He is accused of the former manager of the site and the project manager in France for having underestimated the threats that weighed on the employees of the company in 2002, during the attack which cost life to eleven people.
Thousands of pages, dozens of hearings, several successive judges and two decades of combat: it will also have taken patience to the victims – and their loved ones – of the Karachi attack, committed on 8 May 2002 in Pakistan, against the bus transporting the French of the Directorate of Naval Works (DCN). According to our information, on June 27, judge David de Pas indicted for homicides and involuntary injuries Gérard Clermont, the site manager, head of staff who assembled agosta 90b submarines at the Pakistani military base, and the chief Project in France, Alain Yvetot.

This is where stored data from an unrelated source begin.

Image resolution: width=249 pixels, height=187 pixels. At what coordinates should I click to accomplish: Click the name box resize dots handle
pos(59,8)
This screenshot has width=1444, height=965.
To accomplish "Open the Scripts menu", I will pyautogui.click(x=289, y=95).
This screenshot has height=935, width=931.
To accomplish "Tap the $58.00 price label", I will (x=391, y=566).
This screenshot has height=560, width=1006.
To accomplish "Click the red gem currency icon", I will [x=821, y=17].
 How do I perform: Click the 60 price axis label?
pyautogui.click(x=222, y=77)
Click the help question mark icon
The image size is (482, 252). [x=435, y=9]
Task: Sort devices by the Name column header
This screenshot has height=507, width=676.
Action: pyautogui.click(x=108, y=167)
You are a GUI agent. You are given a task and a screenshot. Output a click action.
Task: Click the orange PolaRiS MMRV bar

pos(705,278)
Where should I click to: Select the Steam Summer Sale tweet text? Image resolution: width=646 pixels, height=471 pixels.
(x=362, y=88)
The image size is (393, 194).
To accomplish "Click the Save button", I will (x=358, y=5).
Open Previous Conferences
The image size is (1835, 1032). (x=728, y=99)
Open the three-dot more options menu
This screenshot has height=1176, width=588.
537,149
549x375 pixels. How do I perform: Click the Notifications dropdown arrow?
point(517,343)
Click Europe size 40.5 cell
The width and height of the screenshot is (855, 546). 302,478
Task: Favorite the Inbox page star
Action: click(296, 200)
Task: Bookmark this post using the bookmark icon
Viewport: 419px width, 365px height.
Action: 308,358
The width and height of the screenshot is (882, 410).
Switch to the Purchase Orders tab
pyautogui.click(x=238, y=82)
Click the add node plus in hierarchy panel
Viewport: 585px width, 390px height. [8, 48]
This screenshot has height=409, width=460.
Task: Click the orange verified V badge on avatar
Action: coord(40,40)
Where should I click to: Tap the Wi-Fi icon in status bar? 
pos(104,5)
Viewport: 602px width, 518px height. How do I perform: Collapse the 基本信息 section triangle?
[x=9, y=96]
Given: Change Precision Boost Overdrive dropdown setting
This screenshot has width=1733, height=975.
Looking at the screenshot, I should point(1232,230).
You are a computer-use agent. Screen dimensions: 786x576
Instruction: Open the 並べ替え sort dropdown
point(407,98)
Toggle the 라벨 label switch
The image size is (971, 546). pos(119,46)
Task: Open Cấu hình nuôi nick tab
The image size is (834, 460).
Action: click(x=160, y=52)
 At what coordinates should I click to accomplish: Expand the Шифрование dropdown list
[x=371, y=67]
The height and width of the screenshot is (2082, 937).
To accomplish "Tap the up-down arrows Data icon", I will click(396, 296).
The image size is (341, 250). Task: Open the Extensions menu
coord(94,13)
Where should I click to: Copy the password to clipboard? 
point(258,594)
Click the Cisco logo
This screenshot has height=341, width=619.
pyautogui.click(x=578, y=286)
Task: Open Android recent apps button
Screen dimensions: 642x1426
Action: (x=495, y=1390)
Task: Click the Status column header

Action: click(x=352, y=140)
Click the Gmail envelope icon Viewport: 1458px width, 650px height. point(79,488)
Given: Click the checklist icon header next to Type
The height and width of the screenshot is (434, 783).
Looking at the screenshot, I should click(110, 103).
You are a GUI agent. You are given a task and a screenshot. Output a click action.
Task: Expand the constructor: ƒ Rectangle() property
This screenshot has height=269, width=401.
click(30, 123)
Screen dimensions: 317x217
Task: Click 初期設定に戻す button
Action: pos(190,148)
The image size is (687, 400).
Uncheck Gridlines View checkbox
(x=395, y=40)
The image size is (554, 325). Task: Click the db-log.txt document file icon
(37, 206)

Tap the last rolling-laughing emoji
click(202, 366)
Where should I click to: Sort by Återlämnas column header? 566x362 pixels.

The two retirement engineers of Naval Group, current name of the company, hitherto placed under the status of assisted witnesses, would have “by clumsiness, inattention, negligence or breach of an obligation of prudence or security” Involuntarily caused the death of Cédric Bled, Jean-Michel Chevassut, Jean-Pierre Delavie, Thierry Donnart, Claude Drouet, Bernard Dupont, Pascal Groux, Jacques Laurent, Daniel Le Carpentier, Jean-Yves Leclerc and Pascal Leconte. And, for the same reasons, drawn the injuries of Michel Bongert, Claude Etasse, Gilbert Eustache, Jérôme Eustache, Frédéric Labat, Jean-Raymond Laupénie, Jean-Marc Le Gall, Laurent Leveziel, Loïg Madec, Christophe Polidor, Gilles Sanson and Jean -Paul Zanté. Serious injuries, disabling for life.
In a security context “particularly degraded since September 11, 2001”, or eight months before the attack, while terrorist attacks were multiplied against nationals and foreign interests, Mr. Clermont is accused of having “undervalued” the risk and to have implemented a security protocol “unsuitable for the state of the threat”. His hierarchical manager in France, Mr. Yvetot, also a military engineer, who received a report on the situation in Karachi every week, had validated the measures taken by his subordinate. For their part, the Americans, the English and the Canadians had repatriated their nationals, leaving only a few men who benefited from drastic security measures.
a “zero” safety plan
These provisions were inappropriate on the French side, “in particular during the trips between the place of residence and the site, allowing easy identification of the staff, the means of transport and the routes borrowed”, specifies the notice of implementation examination, which Le Monde consulted. The employees placed under the responsibility of Mr. Clermont were thus exposed to the terrorist threat, an offense repressed by six articles of the penal code. The same goes for Mr. Yvetot. The Pakistan Navy bus, the Marco Polo, recognizable among a thousand, adorned with its large pink waves, crossed the city at fixed hours, after picking up the men of the DCN at their hotel. The attack that shredded the bus took place during the second hotel, while one of the men was still on the step.